Friday, October 28, 2011

Just Like Stalin and Hitler American Conservatives Are Creating Their Own Reality With Their Own "News" - The Franklin Center

Just Like Stalin and Hitler American Conservatives Are Creating Their Own Reality With Their Own "News" - The Franklin Center

As newsrooms across the country shave off staff due in part to slipping ad revenue and corporate media conglomeration, The Franklin Center for Government and Public Integrity, is rushing to fill the gap. The group has 43 state news websites, with writers in over 40 states. Its reporters have been given state house press credentials and its news articles are starting to appear in mainstream print newspapers in each state. Who funds Franklin and what is its agenda?

The websites started sprouting up in 2009. Some of these new sites go by the moniker "Reporter" as with the Franklin Center's Wisconsin Reporter that was launched in January as a website and wire-like service. Others have taken the shared name of "," or "Statehouse News." The websites all offer their content free to local press -- many of the news bureaus send out their articles to state editors every day. The sites also offer free national stories that media can receive daily by subscribing.

+---+

AIM
Retype everything in the post on the Franklin Center from "As newsrooms across" down to "is its agenda?". The listing that comes next is separate material and has no connection to the post on the Franklin Center.

DATASET CONTENT
+---+

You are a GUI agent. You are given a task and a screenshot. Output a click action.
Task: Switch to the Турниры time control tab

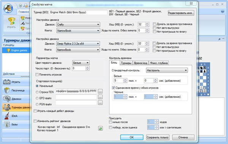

+---+

RESULT OF THIS EXERCISE
As newsrooms across the country shave off staff due in part to slipping ad revenue and corporate media conglomeration, The Franklin Center for Government and Public Integrity, is rushing to fill the gap. The group has 43 state news websites, with writers in over 40 states. Its reporters have been given state house press credentials and its news articles are starting to appear in mainstream print newspapers in each state. Who funds Franklin and what is its agenda?